本来なら、そうやって得た社交界での立場なんかはエスパーデル公の地位向上や足場固めの為に使われるんだが、今は俺の為に使ってくれている。有難い事だ。
で、だ、この所、公都周辺の貴族の間で、あまり好ましくない噂とか出回ってるらしいのよ。まぁ、何を隠そうエスパーデル公爵様のご子息に関しての、な。
一応言っておくが、俺の事じゃないぞ? 公爵家の御子息ってのは公式的には一人しかいないからな。誰かってぇと、ジャンバルディー・エスパーデル君5才、その人だ。
さて、例えば生まれた時から誰にも彼にも傅かれ、どんな我侭でも実現でき、叱られる事なくちやほやされながら生きて来た子供が居たとしよう。そんな子供が、品行方正で誰にでも優しく、正義感を胸にした立派なお子様に育つと思うか?
その答えがジャンバルディー君な訳だ。うん。一言で言えば傍若無人。しっかりと甘やかされたボンボンに育ちましたさ。反吐が出る程立派に、なぁ?

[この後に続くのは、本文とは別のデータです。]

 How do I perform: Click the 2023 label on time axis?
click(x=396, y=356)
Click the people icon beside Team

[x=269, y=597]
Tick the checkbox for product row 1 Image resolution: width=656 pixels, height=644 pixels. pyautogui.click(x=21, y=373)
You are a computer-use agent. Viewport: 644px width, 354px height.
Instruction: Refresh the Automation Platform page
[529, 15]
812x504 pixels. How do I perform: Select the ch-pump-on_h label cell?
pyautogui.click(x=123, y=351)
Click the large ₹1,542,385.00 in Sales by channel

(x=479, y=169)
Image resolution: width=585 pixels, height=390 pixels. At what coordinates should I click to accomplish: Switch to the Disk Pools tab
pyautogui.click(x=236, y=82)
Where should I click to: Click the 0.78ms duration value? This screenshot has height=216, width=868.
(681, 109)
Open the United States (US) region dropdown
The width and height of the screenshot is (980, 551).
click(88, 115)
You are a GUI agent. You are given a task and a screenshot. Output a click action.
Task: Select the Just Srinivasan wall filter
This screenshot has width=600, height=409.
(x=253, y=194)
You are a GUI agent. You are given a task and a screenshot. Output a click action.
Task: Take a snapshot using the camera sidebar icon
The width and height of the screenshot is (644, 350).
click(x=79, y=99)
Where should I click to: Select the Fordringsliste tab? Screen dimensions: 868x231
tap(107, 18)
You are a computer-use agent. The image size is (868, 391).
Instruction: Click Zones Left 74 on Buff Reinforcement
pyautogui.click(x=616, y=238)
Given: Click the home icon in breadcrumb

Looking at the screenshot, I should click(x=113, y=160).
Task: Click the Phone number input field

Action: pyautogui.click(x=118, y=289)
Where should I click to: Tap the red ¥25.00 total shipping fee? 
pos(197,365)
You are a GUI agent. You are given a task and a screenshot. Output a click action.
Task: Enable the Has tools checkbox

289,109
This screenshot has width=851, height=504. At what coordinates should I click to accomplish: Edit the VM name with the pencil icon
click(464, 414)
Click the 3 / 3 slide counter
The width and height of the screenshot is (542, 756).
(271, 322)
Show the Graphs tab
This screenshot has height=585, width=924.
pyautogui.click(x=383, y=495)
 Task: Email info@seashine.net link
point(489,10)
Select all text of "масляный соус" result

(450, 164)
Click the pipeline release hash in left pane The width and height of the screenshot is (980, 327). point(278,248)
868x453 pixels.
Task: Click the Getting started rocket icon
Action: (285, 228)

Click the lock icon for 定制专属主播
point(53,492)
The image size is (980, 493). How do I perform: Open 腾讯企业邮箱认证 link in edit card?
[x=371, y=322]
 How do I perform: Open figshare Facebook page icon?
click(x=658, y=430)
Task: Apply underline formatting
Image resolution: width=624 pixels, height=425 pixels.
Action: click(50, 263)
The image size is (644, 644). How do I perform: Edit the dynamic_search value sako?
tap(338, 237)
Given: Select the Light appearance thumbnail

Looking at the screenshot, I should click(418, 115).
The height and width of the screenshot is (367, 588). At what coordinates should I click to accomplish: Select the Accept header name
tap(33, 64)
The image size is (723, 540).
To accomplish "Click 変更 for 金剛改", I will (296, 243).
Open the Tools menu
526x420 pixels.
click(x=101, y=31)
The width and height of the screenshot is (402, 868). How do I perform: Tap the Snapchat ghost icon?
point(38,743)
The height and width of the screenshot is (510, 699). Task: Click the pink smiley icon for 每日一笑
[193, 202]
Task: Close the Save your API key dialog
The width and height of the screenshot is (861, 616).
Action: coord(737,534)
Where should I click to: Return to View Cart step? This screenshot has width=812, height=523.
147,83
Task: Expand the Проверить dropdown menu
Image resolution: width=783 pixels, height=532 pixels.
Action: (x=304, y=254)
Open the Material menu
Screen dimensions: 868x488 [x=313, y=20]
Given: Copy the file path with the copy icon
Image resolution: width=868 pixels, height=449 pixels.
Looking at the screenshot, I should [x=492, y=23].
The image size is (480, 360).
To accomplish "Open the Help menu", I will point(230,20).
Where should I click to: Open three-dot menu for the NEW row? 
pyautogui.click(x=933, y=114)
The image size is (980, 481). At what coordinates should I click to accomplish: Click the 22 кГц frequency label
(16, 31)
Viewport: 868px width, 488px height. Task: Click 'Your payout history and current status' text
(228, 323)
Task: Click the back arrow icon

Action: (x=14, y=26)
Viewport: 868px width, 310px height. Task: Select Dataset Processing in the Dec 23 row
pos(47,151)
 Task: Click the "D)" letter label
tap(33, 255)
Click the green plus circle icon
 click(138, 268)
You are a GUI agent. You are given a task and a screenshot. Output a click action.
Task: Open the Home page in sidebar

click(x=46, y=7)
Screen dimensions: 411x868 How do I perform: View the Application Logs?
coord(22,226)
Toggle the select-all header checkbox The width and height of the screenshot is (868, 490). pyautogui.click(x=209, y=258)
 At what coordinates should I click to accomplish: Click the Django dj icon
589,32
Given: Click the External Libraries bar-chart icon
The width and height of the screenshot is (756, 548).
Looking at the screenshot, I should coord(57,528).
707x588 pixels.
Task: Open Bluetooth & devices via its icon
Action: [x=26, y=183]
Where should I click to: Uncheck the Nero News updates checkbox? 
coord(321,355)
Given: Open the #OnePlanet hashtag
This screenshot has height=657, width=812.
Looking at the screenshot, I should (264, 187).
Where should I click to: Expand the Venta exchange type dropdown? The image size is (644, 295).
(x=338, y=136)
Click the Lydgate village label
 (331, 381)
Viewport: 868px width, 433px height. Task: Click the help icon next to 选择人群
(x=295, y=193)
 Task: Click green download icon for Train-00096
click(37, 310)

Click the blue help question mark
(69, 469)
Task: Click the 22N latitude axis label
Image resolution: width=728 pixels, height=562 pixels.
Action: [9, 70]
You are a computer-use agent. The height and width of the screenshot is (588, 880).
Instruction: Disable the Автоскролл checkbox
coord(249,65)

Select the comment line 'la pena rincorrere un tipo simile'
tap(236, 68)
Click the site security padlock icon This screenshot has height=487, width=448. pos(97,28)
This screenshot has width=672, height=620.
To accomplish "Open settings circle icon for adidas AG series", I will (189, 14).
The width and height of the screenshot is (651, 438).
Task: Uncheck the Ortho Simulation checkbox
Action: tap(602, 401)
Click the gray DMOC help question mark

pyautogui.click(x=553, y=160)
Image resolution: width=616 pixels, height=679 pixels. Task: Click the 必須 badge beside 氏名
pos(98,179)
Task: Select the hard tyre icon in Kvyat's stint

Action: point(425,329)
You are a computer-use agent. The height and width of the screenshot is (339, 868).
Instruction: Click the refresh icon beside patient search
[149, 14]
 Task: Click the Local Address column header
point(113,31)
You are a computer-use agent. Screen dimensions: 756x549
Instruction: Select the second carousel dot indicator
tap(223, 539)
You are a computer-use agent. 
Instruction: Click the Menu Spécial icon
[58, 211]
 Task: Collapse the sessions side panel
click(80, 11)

そんなご立派に育っちゃったジャンバルディー君。子供だけが集まる顔見せ会、これはつまり、将来の結婚相手、ひいては婚約者選びの場でもある訳なんだけど、その席で盛大にやらかしてくれたらしい。
その場にいた令嬢のヌイグルミを奪い取り、それに抗議した子息を5才にしては必要以上にむっちむちに育った立派な体格で蹂躙し、その上他の貴族子息を馬として扱った上に、怯えた令嬢を怒鳴り倒して泣かせた上で、更に『うるさい!』と一喝。その場は阿鼻叫喚の地獄と化したのだそうだ。
そうなれば当然、次に集まりたいと思う親なんざいない訳だが、しかしそこは公爵家、その影響力が故に、嫌でも集まりが開かれれば参加しないと言う選択など無く、繰り返される地獄絵図と言う。
実際、第二夫人の所にも『何とか成らないか?』ってぇお手紙が来てるらしい。
ただねぇ、公爵家内の一切の取り仕切りって第一夫人がやってる筈なんよ。それこそジャンバルディー君の教育も含めてな。
なんで、第二夫人にはその辺の事に関して何の権限も無い訳だ。
俺なんかは、例え兄弟だって言ってとしても、何ら関わりを持って無いって事も有って、赤の他人同然で『うわぁ、典型的貴族のボンボンだなぁ』って感想を持つくらいでしかないんだが、そこは流石にお腹を痛めて産んだ子って事なんだろうな。第二夫人的には色々と思う所がある様なんだわ。
で、こうして、心を落ち着ける為に『スンスン』とかしてる訳だから。
しっかし、第一夫人、何を考えて醜聞しか広まらんであろう顔見せ会を繰り返してるんじゃろかね?